> Assignment:
Each record that follows must be given again without alteration.

> Records to use:
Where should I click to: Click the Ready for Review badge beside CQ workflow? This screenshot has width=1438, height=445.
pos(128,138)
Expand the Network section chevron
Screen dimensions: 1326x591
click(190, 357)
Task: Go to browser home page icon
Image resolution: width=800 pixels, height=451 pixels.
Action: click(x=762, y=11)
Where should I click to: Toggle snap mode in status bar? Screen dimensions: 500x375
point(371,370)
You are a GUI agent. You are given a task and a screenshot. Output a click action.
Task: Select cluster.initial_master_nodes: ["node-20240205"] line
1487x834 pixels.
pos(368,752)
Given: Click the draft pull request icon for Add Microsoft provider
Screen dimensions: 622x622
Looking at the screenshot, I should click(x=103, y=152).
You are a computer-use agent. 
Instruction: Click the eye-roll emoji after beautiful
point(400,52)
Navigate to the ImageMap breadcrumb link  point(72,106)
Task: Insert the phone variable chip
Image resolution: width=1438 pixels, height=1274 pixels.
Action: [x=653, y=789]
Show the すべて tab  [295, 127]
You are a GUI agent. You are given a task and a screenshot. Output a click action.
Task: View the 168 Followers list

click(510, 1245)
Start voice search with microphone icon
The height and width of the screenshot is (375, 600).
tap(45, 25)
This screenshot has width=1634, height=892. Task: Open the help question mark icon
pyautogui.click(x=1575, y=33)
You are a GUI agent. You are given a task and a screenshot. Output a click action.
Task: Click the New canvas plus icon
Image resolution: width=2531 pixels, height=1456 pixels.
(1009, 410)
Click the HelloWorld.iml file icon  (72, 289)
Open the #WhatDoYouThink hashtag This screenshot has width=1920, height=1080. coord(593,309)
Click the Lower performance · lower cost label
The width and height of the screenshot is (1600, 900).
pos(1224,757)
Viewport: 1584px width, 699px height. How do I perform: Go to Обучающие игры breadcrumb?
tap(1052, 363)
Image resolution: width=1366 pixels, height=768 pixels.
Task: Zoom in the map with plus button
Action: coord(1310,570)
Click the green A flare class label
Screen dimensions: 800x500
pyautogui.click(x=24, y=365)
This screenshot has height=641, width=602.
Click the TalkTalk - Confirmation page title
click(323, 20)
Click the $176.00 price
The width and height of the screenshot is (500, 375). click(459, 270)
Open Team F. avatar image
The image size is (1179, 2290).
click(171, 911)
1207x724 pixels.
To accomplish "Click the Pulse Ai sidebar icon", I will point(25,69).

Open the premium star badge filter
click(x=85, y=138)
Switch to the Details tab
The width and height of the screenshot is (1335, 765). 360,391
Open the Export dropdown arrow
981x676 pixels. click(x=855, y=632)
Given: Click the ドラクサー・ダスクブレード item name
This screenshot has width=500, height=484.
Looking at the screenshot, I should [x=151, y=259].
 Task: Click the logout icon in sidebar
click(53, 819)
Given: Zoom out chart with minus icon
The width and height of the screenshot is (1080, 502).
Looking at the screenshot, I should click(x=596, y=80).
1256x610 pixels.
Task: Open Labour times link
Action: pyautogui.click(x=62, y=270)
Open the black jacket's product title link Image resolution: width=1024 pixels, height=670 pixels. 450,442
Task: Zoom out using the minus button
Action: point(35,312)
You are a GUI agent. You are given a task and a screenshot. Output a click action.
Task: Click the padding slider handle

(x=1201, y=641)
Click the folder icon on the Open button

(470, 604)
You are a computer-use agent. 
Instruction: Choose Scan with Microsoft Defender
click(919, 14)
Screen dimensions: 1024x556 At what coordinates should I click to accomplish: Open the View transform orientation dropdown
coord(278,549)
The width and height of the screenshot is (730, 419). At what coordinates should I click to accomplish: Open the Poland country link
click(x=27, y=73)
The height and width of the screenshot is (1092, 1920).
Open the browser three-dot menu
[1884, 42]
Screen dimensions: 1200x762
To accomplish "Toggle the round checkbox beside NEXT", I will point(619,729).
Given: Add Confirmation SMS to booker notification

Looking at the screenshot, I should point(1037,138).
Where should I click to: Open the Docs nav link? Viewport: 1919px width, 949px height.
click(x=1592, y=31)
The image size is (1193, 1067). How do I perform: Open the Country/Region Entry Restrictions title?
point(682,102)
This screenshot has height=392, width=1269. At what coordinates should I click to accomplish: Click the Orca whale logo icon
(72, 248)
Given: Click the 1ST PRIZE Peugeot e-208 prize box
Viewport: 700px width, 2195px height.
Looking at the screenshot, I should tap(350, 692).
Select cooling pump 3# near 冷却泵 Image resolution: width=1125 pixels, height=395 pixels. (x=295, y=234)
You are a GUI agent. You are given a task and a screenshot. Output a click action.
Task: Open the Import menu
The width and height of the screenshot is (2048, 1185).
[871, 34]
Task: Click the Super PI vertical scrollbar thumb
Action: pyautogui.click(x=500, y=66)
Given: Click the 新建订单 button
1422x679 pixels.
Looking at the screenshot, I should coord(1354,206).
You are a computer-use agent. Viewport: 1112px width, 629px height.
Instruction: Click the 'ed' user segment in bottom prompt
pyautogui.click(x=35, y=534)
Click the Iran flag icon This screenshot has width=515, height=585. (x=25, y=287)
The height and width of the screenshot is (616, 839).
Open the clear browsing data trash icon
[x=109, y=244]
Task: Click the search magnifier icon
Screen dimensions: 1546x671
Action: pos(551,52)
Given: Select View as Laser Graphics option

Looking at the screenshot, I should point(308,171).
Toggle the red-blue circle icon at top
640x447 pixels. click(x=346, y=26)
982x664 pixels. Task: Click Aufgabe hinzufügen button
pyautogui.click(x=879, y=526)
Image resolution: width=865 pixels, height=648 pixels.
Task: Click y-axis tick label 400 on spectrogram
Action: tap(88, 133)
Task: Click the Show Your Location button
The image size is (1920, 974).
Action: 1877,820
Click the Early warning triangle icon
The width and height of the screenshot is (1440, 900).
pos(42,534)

> Reply:
Where should I click to: Click the Ready for Review badge beside CQ workflow? This screenshot has width=1438, height=445.
pos(128,138)
Expand the Network section chevron
Screen dimensions: 1326x591
click(190, 357)
Task: Go to browser home page icon
Image resolution: width=800 pixels, height=451 pixels.
Action: click(x=762, y=11)
Where should I click to: Toggle snap mode in status bar? Screen dimensions: 500x375
point(371,370)
You are a GUI agent. You are given a task and a screenshot. Output a click action.
Task: Select cluster.initial_master_nodes: ["node-20240205"] line
1487x834 pixels.
pos(368,752)
Given: Click the draft pull request icon for Add Microsoft provider
Screen dimensions: 622x622
Looking at the screenshot, I should click(x=103, y=152).
You are a computer-use agent. 
Instruction: Click the eye-roll emoji after beautiful
point(400,52)
Navigate to the ImageMap breadcrumb link  point(72,106)
Task: Insert the phone variable chip
Image resolution: width=1438 pixels, height=1274 pixels.
Action: [x=653, y=789]
Show the すべて tab  [295, 127]
You are a GUI agent. You are given a task and a screenshot. Output a click action.
Task: View the 168 Followers list

click(510, 1245)
Start voice search with microphone icon
The height and width of the screenshot is (375, 600).
tap(45, 25)
This screenshot has width=1634, height=892. Task: Open the help question mark icon
pyautogui.click(x=1575, y=33)
You are a GUI agent. You are given a task and a screenshot. Output a click action.
Task: Click the New canvas plus icon
Image resolution: width=2531 pixels, height=1456 pixels.
(1009, 410)
Click the HelloWorld.iml file icon  (72, 289)
Open the #WhatDoYouThink hashtag This screenshot has width=1920, height=1080. coord(593,309)
Click the Lower performance · lower cost label
The width and height of the screenshot is (1600, 900).
pos(1224,757)
Viewport: 1584px width, 699px height. How do I perform: Go to Обучающие игры breadcrumb?
tap(1052, 363)
Image resolution: width=1366 pixels, height=768 pixels.
Task: Zoom in the map with plus button
Action: coord(1310,570)
Click the green A flare class label
Screen dimensions: 800x500
pyautogui.click(x=24, y=365)
This screenshot has height=641, width=602.
Click the TalkTalk - Confirmation page title
click(323, 20)
Click the $176.00 price
The width and height of the screenshot is (500, 375). click(459, 270)
Open Team F. avatar image
The image size is (1179, 2290).
click(171, 911)
1207x724 pixels.
To accomplish "Click the Pulse Ai sidebar icon", I will point(25,69).

Open the premium star badge filter
click(x=85, y=138)
Switch to the Details tab
The width and height of the screenshot is (1335, 765). 360,391
Open the Export dropdown arrow
981x676 pixels. click(x=855, y=632)
Given: Click the ドラクサー・ダスクブレード item name
This screenshot has width=500, height=484.
Looking at the screenshot, I should [x=151, y=259].
 Task: Click the logout icon in sidebar
click(53, 819)
Given: Zoom out chart with minus icon
The width and height of the screenshot is (1080, 502).
Looking at the screenshot, I should click(x=596, y=80).
1256x610 pixels.
Task: Open Labour times link
Action: pyautogui.click(x=62, y=270)
Open the black jacket's product title link Image resolution: width=1024 pixels, height=670 pixels. 450,442
Task: Zoom out using the minus button
Action: point(35,312)
You are a GUI agent. You are given a task and a screenshot. Output a click action.
Task: Click the padding slider handle

(x=1201, y=641)
Click the folder icon on the Open button

(470, 604)
You are a computer-use agent. 
Instruction: Choose Scan with Microsoft Defender
click(919, 14)
Screen dimensions: 1024x556 At what coordinates should I click to accomplish: Open the View transform orientation dropdown
coord(278,549)
The width and height of the screenshot is (730, 419). At what coordinates should I click to accomplish: Open the Poland country link
click(x=27, y=73)
The height and width of the screenshot is (1092, 1920).
Open the browser three-dot menu
[1884, 42]
Screen dimensions: 1200x762
To accomplish "Toggle the round checkbox beside NEXT", I will point(619,729).
Given: Add Confirmation SMS to booker notification

Looking at the screenshot, I should point(1037,138).
Where should I click to: Open the Docs nav link? Viewport: 1919px width, 949px height.
click(x=1592, y=31)
The image size is (1193, 1067). How do I perform: Open the Country/Region Entry Restrictions title?
point(682,102)
This screenshot has height=392, width=1269. At what coordinates should I click to accomplish: Click the Orca whale logo icon
(72, 248)
Given: Click the 1ST PRIZE Peugeot e-208 prize box
Viewport: 700px width, 2195px height.
Looking at the screenshot, I should tap(350, 692).
Select cooling pump 3# near 冷却泵 Image resolution: width=1125 pixels, height=395 pixels. (x=295, y=234)
You are a GUI agent. You are given a task and a screenshot. Output a click action.
Task: Open the Import menu
The width and height of the screenshot is (2048, 1185).
[871, 34]
Task: Click the Super PI vertical scrollbar thumb
Action: pyautogui.click(x=500, y=66)
Given: Click the 新建订单 button
1422x679 pixels.
Looking at the screenshot, I should coord(1354,206).
You are a computer-use agent. Viewport: 1112px width, 629px height.
Instruction: Click the 'ed' user segment in bottom prompt
pyautogui.click(x=35, y=534)
Click the Iran flag icon This screenshot has width=515, height=585. (x=25, y=287)
The height and width of the screenshot is (616, 839).
Open the clear browsing data trash icon
[x=109, y=244]
Task: Click the search magnifier icon
Screen dimensions: 1546x671
Action: pos(551,52)
Given: Select View as Laser Graphics option

Looking at the screenshot, I should point(308,171).
Toggle the red-blue circle icon at top
640x447 pixels. click(x=346, y=26)
982x664 pixels. Task: Click Aufgabe hinzufügen button
pyautogui.click(x=879, y=526)
Image resolution: width=865 pixels, height=648 pixels.
Task: Click y-axis tick label 400 on spectrogram
Action: tap(88, 133)
Task: Click the Show Your Location button
The image size is (1920, 974).
Action: 1877,820
Click the Early warning triangle icon
The width and height of the screenshot is (1440, 900).
pos(42,534)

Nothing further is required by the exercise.